Increasing intensity of Tilapia farming, from the left to the right:
Small ponds in Kenya (photo: Campbell Howe, Martinepohotobank)
Semi-intensive net cages in East-Java (photo: W.A. Djatmiko, Wikimedia Commons)
Intensive fattening in aquaponic systems (photo: Ryan Somma, Wikimedia Commons)

Major problems of farming

Today, Nile tilapia with its various strains is the second most farmed fish species worldwide, due also to its easy to fillet body and its consumer friendly taste and texture. 
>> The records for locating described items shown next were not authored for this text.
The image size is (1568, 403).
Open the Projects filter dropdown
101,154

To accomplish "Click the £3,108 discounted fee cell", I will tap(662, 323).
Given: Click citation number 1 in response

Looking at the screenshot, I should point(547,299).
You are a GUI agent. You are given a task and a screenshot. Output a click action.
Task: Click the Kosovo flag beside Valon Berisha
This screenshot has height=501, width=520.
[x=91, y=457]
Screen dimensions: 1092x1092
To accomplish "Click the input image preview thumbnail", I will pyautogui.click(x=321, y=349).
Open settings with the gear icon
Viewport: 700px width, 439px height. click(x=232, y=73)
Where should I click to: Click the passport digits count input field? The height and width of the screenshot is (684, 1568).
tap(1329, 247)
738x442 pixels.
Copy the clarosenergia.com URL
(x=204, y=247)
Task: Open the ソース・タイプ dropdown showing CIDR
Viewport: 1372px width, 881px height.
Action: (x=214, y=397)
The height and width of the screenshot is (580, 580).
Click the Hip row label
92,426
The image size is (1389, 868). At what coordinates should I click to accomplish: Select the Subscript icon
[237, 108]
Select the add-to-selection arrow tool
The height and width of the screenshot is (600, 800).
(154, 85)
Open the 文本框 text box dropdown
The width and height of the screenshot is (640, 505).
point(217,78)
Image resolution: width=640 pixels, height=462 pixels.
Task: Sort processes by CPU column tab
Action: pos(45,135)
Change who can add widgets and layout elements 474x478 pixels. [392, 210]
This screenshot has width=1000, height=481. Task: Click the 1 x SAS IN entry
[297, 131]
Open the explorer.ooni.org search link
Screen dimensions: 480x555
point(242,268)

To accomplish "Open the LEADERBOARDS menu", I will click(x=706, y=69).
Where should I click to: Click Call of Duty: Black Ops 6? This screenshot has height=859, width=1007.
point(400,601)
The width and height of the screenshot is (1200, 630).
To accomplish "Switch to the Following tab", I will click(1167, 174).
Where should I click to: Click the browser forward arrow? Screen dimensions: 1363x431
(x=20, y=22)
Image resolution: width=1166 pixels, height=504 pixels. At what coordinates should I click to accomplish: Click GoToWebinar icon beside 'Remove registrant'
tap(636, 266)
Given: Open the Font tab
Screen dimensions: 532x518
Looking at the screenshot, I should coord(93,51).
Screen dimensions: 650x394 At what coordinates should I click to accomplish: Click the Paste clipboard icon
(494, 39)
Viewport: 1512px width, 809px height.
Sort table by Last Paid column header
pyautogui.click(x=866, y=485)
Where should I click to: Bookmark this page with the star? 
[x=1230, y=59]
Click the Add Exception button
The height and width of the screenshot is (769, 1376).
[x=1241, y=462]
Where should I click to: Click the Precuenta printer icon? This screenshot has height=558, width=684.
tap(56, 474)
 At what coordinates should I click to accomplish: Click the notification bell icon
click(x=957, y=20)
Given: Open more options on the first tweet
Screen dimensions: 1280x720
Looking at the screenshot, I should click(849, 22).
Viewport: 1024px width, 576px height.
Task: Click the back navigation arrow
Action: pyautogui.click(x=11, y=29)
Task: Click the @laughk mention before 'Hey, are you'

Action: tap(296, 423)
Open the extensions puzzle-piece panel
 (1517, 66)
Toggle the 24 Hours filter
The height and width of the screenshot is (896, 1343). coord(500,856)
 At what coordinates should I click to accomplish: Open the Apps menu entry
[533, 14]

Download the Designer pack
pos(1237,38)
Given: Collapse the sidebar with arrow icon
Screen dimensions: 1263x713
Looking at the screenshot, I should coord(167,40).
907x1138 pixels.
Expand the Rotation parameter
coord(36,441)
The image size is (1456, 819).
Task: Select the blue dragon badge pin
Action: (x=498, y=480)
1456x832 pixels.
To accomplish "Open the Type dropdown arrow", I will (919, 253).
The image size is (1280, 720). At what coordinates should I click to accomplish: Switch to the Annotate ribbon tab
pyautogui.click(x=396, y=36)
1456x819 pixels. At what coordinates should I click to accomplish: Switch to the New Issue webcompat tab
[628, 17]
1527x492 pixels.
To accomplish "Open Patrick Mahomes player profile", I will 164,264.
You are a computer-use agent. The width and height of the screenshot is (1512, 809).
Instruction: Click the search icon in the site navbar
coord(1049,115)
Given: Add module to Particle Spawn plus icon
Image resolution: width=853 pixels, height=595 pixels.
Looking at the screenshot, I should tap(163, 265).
It is all the more amazing that a species farmed for such a long time, in so many regions of the world and in such quantities does not seem to have adequate priority for ethological research.

Hence recommendations on fish welfare for farmers are still limited, but the few that are certain rather challenge common practice. For example Nile tilapia need individual access to daylight as well as to darkness and to opportunities for withdrawal. Instead they are in some cases even kept in covered tanks without any structure.

Welfare problems could also occur with the space provided to the fish with regards to the species' hierarchicals and territorial behaviour. In experiments males established linear hierarchy, but given enough space, they did not display dominance while each one established its own territory. In other experiments, fighting between males put into the same tank lasts until hierarchy is established (up to three days). 

Nile tilapia are intelligent individuals able to learn. In small groups, they establish carefully arranged hierarchies within hours and stick to them, which is not possible without individual recognition of conspecifics. They may suffer under high density resulting in increased mortality and in turn benefit from decreased density by increased growth.

Nile tilapia are used to substrate like sand or mud for feeding and nest building. While mating, males look for sand for nest building as a choice experiment revealed, and individuals may benefit from substrate by increased growth, as another study evidenced. In most farming systems, however, substrate is not provided at all.

Nile tilapia display inter-individual differences in daily rhythms and in coping with novel situations and stress. Thus, negative effects of overall aquaculture conditions may differ individually and even increase in some individuals.

There is a protocol for humane slaughter of Nile tilapia available, but of the 4 to 16 milliard* individuals slaughtered every year, still only a minority is efficiently stunned. This means that many individuals may undergo severe pain before death occurs by exhaustion or by filleting alive.

* 1 milliard = 1000 millions


For the time being, labels (i.e. seals of approval) are not helpful for clients who care for the welfare of farmed fish. The guidelines of organic labels are the ones most inclined to grant animal welfare, yet they define no tangible instructions. All other labels address animal health at best, but do not acknowledge all-encompassing aspects of animal welfare. That is to say that even fishes farmed under labels like organic, ASC, or Friend of the Sea, often live under the conditions of intensive animal husbandry. However there is some hope as several labels are currently studying the feasibility of integrating fish welfare into their certification schemes.

If we want to change the disregard for animal welfare, we need more of two things: ethological research and pressure from concerned consumers who want to eat respectfully-farmed fish.